In the original show, they toned it down a bit to make it more kid-friendly, so in this case, Splinter was Hamato Yoshi, and he was framed by Shredder for attempted murder, so he went to the Big Apple and lived as a transient until he was mutated, along with the turtles. Anyways, both origin stories work, because they connected Splinter to the main antagonist of the franchise, the Shredder, which makes for a pretty cool rivalry between Splinter and Shredder.

However, when that backstory is eliminated from the movie, not only does it eliminate the need for Tony Shalhoub’s strange accent, it also deflates any and all of the potential dramatic tension in the fight scene between Splinter and Shredder, as the potentially great scene has become a run-of-the mill fight between two cartoon characters, one of whom is a weak villain  that might as well have been a robot (Shredder in general was a total Bay-gasm), and one of whom is an abusive, disgusting giant rat who we’d only be cheering for because the plot told us to, I guess. The only emotional investment in the scene I had came in the form of the Turtles’ reactions to the fight, as I actually kinda liked them, whereas Splinter was just an old, creepy weirdo. It’s kinda sad when the only somewhat real emotional response comes from the supporting characters isn’t it?

By the way, you didn’t misread that last sentence. In a movie named Teenage Mutant Ninja Turtles, the title characters take a backseat to April O’Neil and her pet driver.

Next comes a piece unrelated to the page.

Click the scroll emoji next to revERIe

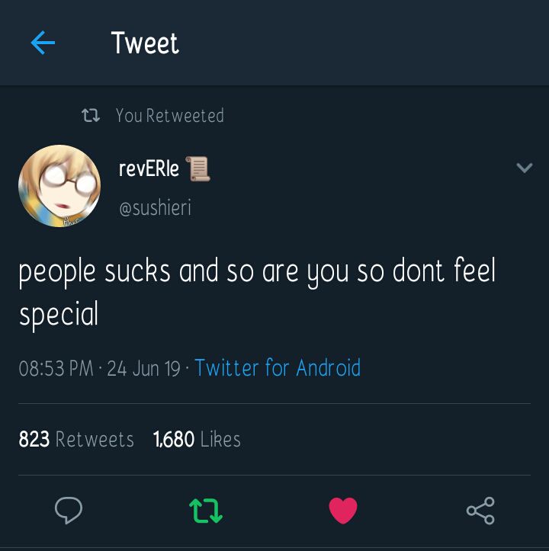click(197, 169)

Now, I don’t want to make it sound like I have an anti-Megan Fox agenda…

Shit, how could I?

..But do the filmmakers really expect me to believe that she was the best actress to play a character such as April O’Neil? Granted, she isn’t exactly a damsel in distress in this movie, and at least they tried to give her some sort of backstory and importance to the plot rather than just an object for the teenage boys in the audience to drool at until their overactive hormones balance out.

However, she’s SUCH a boring character, and I was already tired of her five minutes into the movie. I don’t wanna see Megan Fox interview a fucking dockworker, I want to see bipedal reptiles beat up ninjas!!! IS THAT TOO MUCH TO ASK!?!?!?!?

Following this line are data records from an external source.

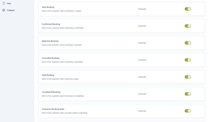Image resolution: width=208 pixels, height=122 pixels.
Task: Click the Help question mark icon
Action: (x=4, y=4)
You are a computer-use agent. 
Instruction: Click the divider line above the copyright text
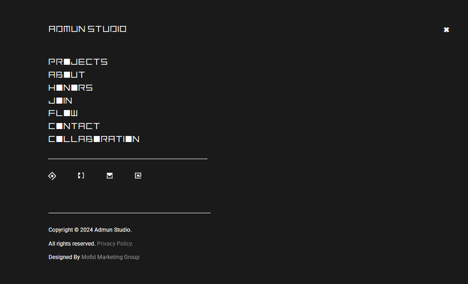129,213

And I love Will Arnett, but to really let an actor as funny and charming as him to excel, he needs to be given funny lines, and I think Michael Bay got too much input into dialogue for the human characters because  Arnett just comes across as dull, awkward, and an unnecessary character. I really feel like a dick saying it, because it looks like he and Megan Fox are doing their very best to make something out of their boring-as-shit characters, but no dice.

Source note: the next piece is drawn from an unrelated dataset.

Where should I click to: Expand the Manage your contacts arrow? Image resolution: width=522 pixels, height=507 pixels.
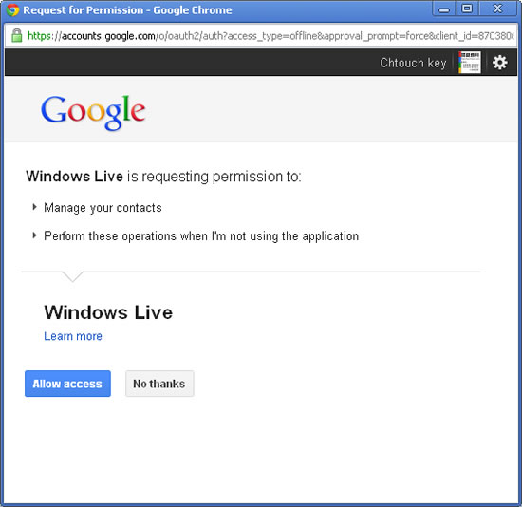[x=34, y=207]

On the plus side, William Fichtner is having a blast His character sucks, and his lines are cheesy crap (“Drain all of their blood! Even if it kills them!”) but he just doesn’t give a damn. Man did I love him.

One moderately common complaint I’ve hear about the movie is that it could have used more input from Michael Bay, or would have been better as a Bay-directed film. First of all, the action scenes are already pretty damn enjoyable and solidly directed (At the expense of the rest of the movie), and second of all, have you SEEN Revenge of the Fallen??? I’d be up for not letting him come near a movie ever again.

Overall: The turtles are pretty damn cool, the action is great and that one elevator scene is fantastic, but overall, Teenage Mutant Ninja Turtles is purely a way for Michael Bay to finance his cocaine habit by becoming even more rich (Some would say “stupid rich”). You’re better off seeing Guardians of the Galaxy for the tenth time.

Rating: 5/10

As improbable as it is, Megan Fox is actually less impossibly curvy than the original April O’Neil. Go figure, huh?